### Text section:
= = = = =

Something Extraordinary in Sacramento

• By Bretigne Shaffer

Something extraordinary happened in Sacramento last week. The people protesting California's increasingly draconian vaccine-mandate legislation—most of them mothers of vaccine-injured children—stopped playing by the rules.

On Monday, Senate Bill 714—the companion bill to SB276 which puts the determination of medical exemptions from any of the vaccines required for school into the hands of the state—was before the California State Assembly for a vote. Six women had already been arrested, including two nursing mothers and a grandmother, and the Assembly gallery was filled with protesters, waiting quietly.

The moment the bill passed, women unfurled banners and the gallery erupted in chanting. Appeals for "quiet in the Chamber!" and cries of "we're asking for decorum" were drowned out with "You have not represented California for all!" The demonstrators succeeded in shutting down both the Assembly and Senate chambers for more than an hour.

Ultimately, the Senate did vote the bill through, and soon after, California Governor Gavin Newsom signed both SB276 and SB714 into law. But four days later the demonstrators were still there, and they have pledged to disrupt the lives and the work of those who passed this legislation for as long as it takes to reverse it.

What these parents have learned is that playing by the rules will do nothing to protect their rights. For years, these women (and some men) had been lining up in an orderly fashion and calmly giving whatever limited testimony they were allowed, only to have it ignored. For years, they had listened to haughty legislators demand that they behave in a civil manner while slicing away at their most basic freedoms.

WHAT SHOULD THEY DO?

When people come to realize that representative democracy has failed them, that the politicians who claim to represent them instead represent the interests of powerful corporations, what should they do?

Right now, there is a lot of talk about efforts to recall the governor, of a referendum to strike down the bills, or to vote the politicians who supported this legislation (all of them Democrats) out of office. Many think voting in Republicans will help. That's understandable, as voting on these bills was completely along party lines, and states with Republican majorities seem to be defending themselves better against these kinds of bills.

= = = = =

### Directions:
- 1) Repeat word for word the part of the article on the Sacramento vaccine-mandate protests that opens with the words containing "When people come" and closes with "kinds of bills.".
- 2) Carry on the article on the Sacramento vaccine-mandate protests from the point at which it stops.

### Saved entries:
= = = = =

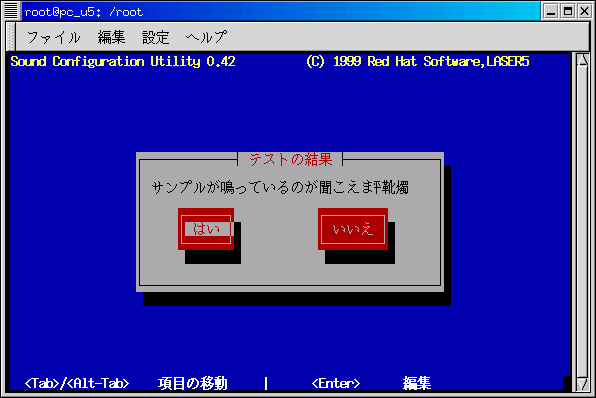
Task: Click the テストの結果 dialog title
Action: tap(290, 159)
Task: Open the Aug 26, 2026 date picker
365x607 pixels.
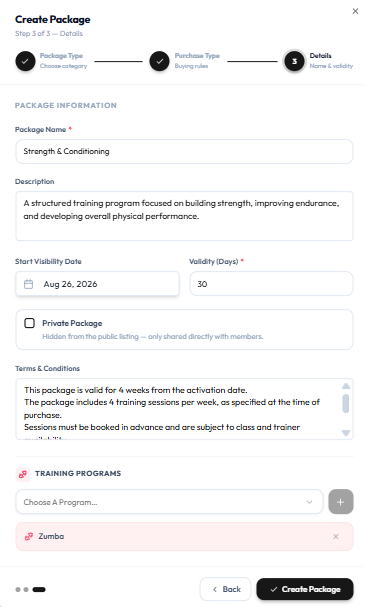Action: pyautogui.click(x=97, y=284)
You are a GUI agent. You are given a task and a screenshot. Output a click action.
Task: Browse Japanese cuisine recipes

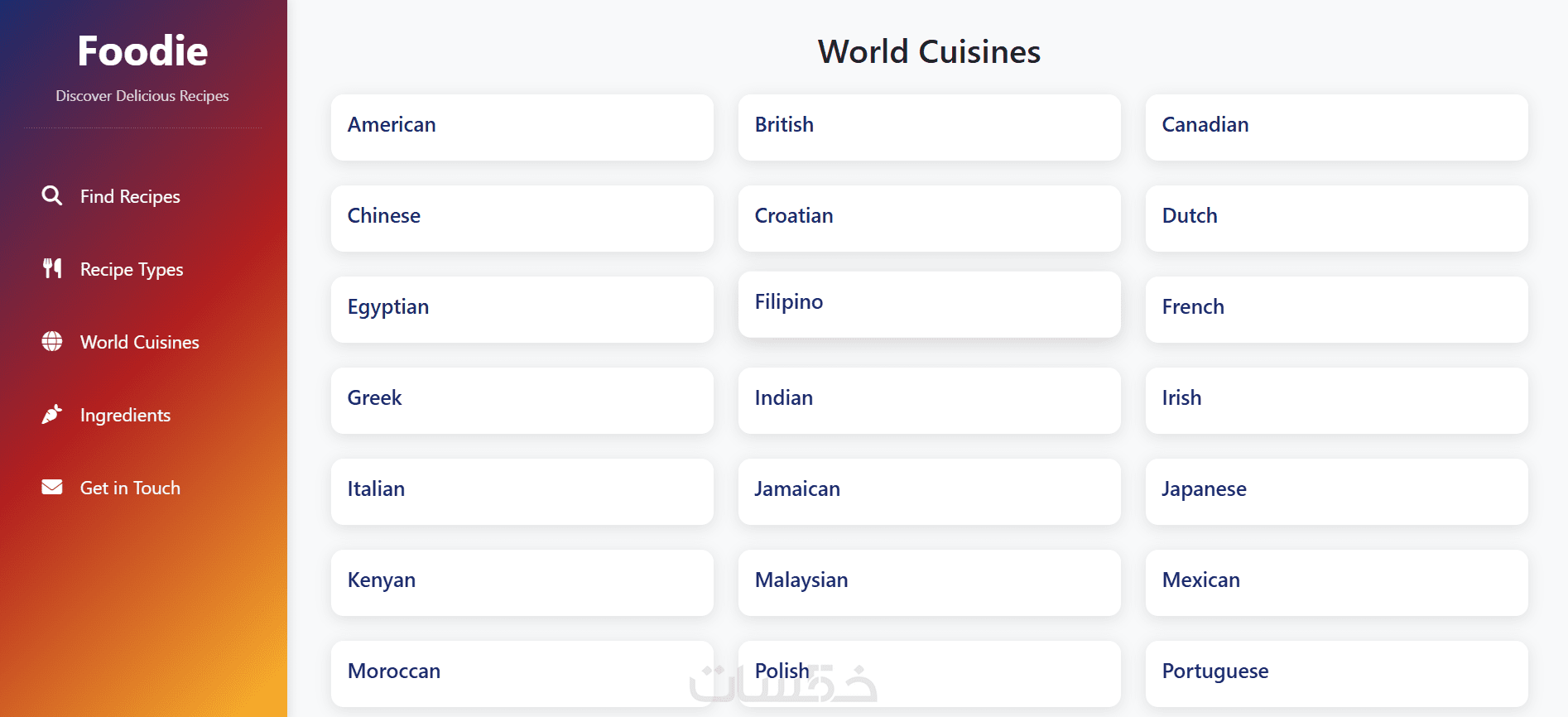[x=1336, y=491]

= = = = =

### Answers given:
- 1)
When people come to realize that representative democracy has failed them, that the politicians who claim to represent them instead represent the interests of powerful corporations, what should they do?

Right now, there is a lot of talk about efforts to recall the governor, of a referendum to strike down the bills, or to vote the politicians who supported this legislation (all of them Democrats) out of office. Many think voting in Republicans will help. That's understandable, as voting on these bills was completely along party lines, and states with Republican majorities seem to be defending themselves better against these kinds of bills.

- 2)
But that won't last for long. The pharmaceutical industry throws money at Republicans too, and it is only a matter of time before they are every bit as bought as the Democrats are on this issue. Voting for Republicans might be a good defensive tactic for the short-term. But it's not going to solve the problem.

THIS CAN'T BE VOTED AWAY

The underlying problem is that we have an institution that gives a group of people the power to dictate the terms of our lives. This institution is backed by force, and cannot be held accountable in any real way—at least, not within the confines of that institution. This institution claims to represent us (whatever that means, in a state of 39.75 million people, each with their own worldview, interests, wants and needs), but it clearly does not. The problems that are inherent in this institution cannot simply be voted away.

I wrote about this a few years ago:

"The things libertarians want – freedom, less govt. interference in markets & in personal choices, non-interventionist foreign policy… there is no money in these things for politicians. There are no big corporations and very few rich people who are willing to pay tons of money to politicians to refrain from intervening in markets, or to keep the troops home, or to let people ingest whatever substances they want to.